Cryo-EM structures of C. glutamicum pre- and posttranslocational 70S ribosome in complex with Kasugamycin

Appointment

Date: 27/02/2023

Time: 11:45 – 12:00

Talk time: 10 Min.

Discussion time: 5 Min.

Location / Stream:

copernicum

Session

High resolution cryo-EM

Topics

LS 1: High-resolution cryo-EM
LS 4: Image analysis of large data sets

Authors

Lisa Jungbluth (Jülich / DE), Susana Matamouros (Jülich / DE), Daniel Mann (Jülich / DE), Julio Ortiz (Jülich / DE), Michael Bott (Jülich / DE), Carsten Sachse (Jülich / DE)

Abstract

Abstract text (incl. figure legends and references)

The Actinobacteria Corynebacterium glutamicum is the workhorse in modern biotechnology, e.g. in industrial biosynthesis of amino acids and heterologous protein production. The detailed architecture of the C. glutamicum translation machinery, the 70S ribosome, is hitherto unknown, impeding its structure-function analysis, and limiting drug optimization. The majority of aminoglycoside antibiotic producers are Actinobacteria, still C. glutamicum is sensitive to the antibiotic Kasugamycin (KSG). Our study aims to understand the impact KSG has on the 70S ribosome of C. glutamicum (Cg70S) and how the simple mutations ΔbS22 and ΔKsgA contribute to resistance.
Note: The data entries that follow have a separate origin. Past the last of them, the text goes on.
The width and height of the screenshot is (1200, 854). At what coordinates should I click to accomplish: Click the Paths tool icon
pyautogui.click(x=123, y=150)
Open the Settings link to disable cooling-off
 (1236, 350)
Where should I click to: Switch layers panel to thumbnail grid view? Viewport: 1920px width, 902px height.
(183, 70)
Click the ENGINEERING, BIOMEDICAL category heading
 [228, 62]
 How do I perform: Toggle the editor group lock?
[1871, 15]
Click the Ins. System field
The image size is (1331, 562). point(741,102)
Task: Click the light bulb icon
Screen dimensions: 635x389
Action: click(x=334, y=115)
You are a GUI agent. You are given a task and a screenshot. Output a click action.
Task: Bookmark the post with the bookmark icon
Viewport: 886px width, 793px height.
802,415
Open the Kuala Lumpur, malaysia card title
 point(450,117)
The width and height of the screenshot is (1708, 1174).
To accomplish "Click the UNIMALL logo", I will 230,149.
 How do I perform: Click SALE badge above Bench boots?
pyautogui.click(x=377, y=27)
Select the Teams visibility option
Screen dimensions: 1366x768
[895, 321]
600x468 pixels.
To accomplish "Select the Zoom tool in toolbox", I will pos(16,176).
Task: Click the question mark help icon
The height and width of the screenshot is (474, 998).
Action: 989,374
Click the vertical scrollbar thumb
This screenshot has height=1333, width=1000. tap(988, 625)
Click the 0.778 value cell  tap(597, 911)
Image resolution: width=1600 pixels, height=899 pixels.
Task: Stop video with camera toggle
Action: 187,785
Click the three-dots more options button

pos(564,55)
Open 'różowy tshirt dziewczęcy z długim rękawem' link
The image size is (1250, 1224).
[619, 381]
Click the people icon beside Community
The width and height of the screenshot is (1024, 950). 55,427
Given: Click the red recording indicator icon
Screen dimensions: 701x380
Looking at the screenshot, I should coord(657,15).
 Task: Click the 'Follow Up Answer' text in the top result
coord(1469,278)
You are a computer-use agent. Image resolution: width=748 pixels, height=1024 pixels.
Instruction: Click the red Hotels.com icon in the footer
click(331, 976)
Therefore, we present the three-dimensional structures of the wildtype, ΔbS22 and ΔKsgA ribosome solved to high resolution (<3 Å) with cryo-electron microscopy. By exploiting the potential of single particle analysis in the structural analysis of dynamic processes, particles were classified in 3D heterogeneous refinement according to their t-RNA position in the ribosome. We captured Cg70S ribosomes in the pre- and posttranslocational state in absence and presence of KSG. For both states, we were able to localize the KSG-binding pocket within the mRNA path and in close proximity to the P-tRNA binding site. In direct comparison of the molecular models derived from the WT, ΔbS22 and ΔKsgA EM density maps, it became clear that the deletions do not significantly alter the molecular structure of the KSG binding pocket. Interestingly however, depending on the absence or presence of KSG in wildtype- or ΔbS22-Cg70S the particle ratio between the two distinct states differs significantly, suggesting a role of bS22 in the stabilization of the pretranslocational state. ΔKsgA results in undermethylation of the 16s rRNA, but the structure of the KSG binding pocket is preserved. Here, the alteration of the protein content of the small ribosomal subunit, visible in the EM density maps, seems to be the key to resistance by influencing the presence of bS22 and other small ribosomal subunit proteins and thereby modifying ribosomal dynamics. The here presented cryo-EM structures of the C. glutamicum ribosome provide the structural framework for understanding antibiotic KSG resistance.